5 A Bayesian Statistical Model for Residue-Residue Contact Prediction

All methods so far predict contacts by finding the one solution of parameters \(\via\) and \(\wijab\) that maximizes a regularized version of the log likelihood of the MSA and in a second step transforming the MAP estimates of the couplings \(\w^*\) into heuristic contact scores (see Introduction 1.2.4.5). Apart from the heuristic transformation that omits meaningful information comprised in the coupling matrices \(\wij\) as discussed in section 2, using the MAP estimate of the parameters instead of the true distribution has the decisive disadvantage of concealing the uncertainty of the estimates.
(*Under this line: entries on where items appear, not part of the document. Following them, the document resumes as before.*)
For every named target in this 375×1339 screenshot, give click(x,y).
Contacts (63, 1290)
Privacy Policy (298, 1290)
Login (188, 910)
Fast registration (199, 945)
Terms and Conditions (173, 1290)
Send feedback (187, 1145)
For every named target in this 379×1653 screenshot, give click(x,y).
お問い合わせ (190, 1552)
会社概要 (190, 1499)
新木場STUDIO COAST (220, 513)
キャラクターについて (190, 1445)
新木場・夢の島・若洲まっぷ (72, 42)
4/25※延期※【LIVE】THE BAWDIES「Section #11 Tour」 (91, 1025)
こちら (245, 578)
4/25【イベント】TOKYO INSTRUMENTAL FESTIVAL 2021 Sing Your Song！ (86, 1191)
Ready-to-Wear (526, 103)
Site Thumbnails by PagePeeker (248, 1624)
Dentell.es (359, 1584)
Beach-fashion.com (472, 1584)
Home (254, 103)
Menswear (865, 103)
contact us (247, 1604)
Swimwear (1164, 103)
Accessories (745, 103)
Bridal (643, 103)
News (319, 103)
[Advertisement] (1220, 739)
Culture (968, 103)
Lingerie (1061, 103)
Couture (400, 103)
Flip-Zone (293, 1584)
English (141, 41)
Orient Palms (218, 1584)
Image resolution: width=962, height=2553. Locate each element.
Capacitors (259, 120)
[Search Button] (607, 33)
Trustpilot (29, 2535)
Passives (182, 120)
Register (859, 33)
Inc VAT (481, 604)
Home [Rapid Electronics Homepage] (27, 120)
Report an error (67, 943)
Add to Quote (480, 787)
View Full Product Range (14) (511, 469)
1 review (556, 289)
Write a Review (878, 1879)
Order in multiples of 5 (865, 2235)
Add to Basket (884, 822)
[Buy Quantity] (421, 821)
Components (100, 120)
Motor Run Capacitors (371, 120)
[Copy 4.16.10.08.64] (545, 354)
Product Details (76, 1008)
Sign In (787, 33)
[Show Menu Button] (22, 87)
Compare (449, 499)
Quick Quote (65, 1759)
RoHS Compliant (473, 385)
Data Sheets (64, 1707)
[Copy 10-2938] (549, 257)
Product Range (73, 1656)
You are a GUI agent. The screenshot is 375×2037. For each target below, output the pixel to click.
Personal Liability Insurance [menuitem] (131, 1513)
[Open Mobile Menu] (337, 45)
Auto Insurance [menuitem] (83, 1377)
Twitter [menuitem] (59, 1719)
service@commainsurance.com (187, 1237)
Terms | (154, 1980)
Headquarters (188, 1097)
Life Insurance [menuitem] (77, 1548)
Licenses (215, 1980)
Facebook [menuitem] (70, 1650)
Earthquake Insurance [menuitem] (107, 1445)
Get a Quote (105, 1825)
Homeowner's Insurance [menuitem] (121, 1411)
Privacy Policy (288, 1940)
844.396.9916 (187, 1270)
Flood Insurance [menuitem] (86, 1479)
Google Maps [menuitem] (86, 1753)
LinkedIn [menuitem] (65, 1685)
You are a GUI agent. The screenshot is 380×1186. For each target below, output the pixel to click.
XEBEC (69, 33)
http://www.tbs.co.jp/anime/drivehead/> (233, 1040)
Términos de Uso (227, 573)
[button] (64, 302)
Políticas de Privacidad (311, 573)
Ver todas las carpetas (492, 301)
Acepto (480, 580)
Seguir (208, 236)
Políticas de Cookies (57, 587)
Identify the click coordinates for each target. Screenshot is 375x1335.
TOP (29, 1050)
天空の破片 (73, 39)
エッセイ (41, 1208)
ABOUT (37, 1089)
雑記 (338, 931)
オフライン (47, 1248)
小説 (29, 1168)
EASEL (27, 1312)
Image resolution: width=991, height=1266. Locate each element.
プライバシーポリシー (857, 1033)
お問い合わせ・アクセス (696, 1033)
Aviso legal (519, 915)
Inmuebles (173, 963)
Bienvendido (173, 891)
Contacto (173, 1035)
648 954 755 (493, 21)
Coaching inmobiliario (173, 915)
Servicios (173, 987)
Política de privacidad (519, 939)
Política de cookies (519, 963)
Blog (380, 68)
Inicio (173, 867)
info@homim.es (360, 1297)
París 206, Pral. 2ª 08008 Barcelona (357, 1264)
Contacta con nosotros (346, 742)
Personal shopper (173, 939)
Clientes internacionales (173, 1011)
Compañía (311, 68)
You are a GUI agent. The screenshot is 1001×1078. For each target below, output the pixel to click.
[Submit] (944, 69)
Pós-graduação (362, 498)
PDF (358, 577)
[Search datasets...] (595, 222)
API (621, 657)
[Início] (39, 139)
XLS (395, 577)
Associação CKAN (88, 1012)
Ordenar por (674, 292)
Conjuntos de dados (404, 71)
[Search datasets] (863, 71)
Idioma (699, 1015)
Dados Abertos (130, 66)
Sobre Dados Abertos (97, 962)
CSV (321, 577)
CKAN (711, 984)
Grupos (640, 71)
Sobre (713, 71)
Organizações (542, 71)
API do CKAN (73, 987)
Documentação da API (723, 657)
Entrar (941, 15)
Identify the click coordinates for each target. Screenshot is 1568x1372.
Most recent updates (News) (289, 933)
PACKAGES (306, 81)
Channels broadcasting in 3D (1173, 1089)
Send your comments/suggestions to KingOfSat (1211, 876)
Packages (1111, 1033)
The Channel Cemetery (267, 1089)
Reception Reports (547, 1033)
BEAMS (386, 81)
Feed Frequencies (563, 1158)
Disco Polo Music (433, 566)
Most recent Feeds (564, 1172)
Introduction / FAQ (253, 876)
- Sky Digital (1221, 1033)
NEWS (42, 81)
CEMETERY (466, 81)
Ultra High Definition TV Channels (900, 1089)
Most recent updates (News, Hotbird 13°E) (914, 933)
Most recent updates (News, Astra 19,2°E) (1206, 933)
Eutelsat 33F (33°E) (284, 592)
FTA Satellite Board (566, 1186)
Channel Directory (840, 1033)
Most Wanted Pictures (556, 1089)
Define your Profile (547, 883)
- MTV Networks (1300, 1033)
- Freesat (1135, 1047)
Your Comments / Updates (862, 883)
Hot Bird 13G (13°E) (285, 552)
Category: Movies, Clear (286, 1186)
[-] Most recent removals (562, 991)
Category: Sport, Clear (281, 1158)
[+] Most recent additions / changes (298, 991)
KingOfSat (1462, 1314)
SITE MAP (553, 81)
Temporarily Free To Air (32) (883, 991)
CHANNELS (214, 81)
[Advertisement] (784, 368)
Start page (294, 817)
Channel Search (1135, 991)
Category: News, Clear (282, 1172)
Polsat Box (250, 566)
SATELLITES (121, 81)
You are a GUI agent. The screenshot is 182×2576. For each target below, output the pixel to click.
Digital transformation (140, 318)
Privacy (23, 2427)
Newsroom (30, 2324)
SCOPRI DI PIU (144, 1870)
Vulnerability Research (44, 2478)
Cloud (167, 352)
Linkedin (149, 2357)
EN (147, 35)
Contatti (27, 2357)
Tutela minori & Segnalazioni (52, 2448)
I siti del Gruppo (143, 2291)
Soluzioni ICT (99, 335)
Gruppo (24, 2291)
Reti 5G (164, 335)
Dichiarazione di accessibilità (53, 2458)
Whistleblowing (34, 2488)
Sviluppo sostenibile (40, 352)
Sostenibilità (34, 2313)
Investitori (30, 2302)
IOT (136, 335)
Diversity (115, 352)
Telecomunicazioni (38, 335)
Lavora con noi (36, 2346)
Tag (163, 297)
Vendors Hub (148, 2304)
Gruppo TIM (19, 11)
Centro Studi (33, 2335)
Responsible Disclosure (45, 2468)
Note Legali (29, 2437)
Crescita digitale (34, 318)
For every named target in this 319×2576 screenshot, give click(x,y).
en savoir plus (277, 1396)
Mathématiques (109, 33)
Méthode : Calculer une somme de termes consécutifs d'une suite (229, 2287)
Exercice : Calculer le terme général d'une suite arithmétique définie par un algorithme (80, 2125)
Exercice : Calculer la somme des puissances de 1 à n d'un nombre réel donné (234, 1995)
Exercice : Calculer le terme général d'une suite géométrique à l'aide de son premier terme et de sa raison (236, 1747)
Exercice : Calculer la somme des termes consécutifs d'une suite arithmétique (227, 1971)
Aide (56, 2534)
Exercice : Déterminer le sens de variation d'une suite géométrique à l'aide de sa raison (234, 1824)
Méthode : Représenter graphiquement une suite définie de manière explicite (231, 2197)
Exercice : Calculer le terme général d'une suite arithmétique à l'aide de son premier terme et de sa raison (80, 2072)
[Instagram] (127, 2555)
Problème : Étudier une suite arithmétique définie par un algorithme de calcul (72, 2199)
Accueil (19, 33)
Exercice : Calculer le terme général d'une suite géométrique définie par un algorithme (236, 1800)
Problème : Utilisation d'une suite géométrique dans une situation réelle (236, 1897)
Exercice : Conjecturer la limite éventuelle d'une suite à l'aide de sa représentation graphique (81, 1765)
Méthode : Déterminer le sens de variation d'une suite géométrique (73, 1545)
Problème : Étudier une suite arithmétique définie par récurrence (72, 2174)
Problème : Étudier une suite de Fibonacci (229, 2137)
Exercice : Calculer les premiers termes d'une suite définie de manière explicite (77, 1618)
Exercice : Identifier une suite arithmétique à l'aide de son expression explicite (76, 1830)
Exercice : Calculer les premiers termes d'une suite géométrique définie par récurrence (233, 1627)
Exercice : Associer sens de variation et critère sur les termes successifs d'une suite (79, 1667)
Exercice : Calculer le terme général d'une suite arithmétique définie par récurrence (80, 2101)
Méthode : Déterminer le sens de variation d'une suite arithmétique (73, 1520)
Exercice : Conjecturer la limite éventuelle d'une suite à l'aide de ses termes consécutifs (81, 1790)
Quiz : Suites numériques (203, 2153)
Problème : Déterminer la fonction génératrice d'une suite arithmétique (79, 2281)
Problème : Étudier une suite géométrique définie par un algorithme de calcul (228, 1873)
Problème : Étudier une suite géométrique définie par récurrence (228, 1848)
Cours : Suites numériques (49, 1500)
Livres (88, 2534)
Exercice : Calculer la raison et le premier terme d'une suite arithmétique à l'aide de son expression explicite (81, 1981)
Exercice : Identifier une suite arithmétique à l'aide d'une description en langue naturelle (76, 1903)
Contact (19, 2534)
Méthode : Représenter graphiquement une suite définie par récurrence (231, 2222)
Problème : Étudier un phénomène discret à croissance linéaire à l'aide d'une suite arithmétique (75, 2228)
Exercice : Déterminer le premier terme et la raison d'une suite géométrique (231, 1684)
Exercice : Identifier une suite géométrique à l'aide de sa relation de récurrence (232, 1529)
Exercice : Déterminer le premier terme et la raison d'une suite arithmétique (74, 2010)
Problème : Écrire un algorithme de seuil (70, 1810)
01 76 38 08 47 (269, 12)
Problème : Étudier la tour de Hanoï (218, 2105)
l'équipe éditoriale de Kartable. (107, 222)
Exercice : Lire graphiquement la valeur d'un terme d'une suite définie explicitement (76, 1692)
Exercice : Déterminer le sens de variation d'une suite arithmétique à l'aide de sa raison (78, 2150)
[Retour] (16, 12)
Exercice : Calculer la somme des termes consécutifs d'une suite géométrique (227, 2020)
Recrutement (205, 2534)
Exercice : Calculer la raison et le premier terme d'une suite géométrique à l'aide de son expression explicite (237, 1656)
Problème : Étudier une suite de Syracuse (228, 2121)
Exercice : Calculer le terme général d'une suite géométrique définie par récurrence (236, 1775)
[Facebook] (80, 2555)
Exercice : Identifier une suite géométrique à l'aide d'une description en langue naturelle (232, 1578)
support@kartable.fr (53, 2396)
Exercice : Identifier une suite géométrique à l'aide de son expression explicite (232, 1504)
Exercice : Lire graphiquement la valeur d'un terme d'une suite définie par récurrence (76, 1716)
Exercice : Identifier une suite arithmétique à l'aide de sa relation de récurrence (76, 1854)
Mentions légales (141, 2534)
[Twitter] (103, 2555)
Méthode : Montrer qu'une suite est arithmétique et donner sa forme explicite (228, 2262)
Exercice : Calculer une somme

The next sections present the derivation of a principled Bayesian statistical approach for contact prediction eradicating these deficiencies. The model provides estimates of the posterior probability distributions of contact states \(\cij\) for all residues pairs \(i\) and \(j\), given the MSA \(\X\). A true contact (contact state \(\cij\eq1\)) is defined as two residues whose \(\Cb\)-\(\Cb\) distance \(\le 8 \angstrom\), whereas a residue pair with \(\Cb\)-\(\Cb\) distance \(>8 \angstrom\) is considered not to be in physical contact (contact state \(\cij\eq0\)). The parameters \((\v, \w)\) of the MRF model describing the probability distribution of the sequences in the MSA are treated as hidden parameters that can be integrated out using an approximation to the posterior distribution of couplings \(\w\). This approach also allows to explictely model the dependence of coupling coeffcients \(\wij\) on contacts/non-contacts as a mixture of Gaussians with contact state dependent mixture weights and thus can even learn correlations between couplings. Furthermore, it provides probability estimates for the predicted contacts that could simplify the selection of constraints for de novo structure prediction by establishing suitable probability cutoffs.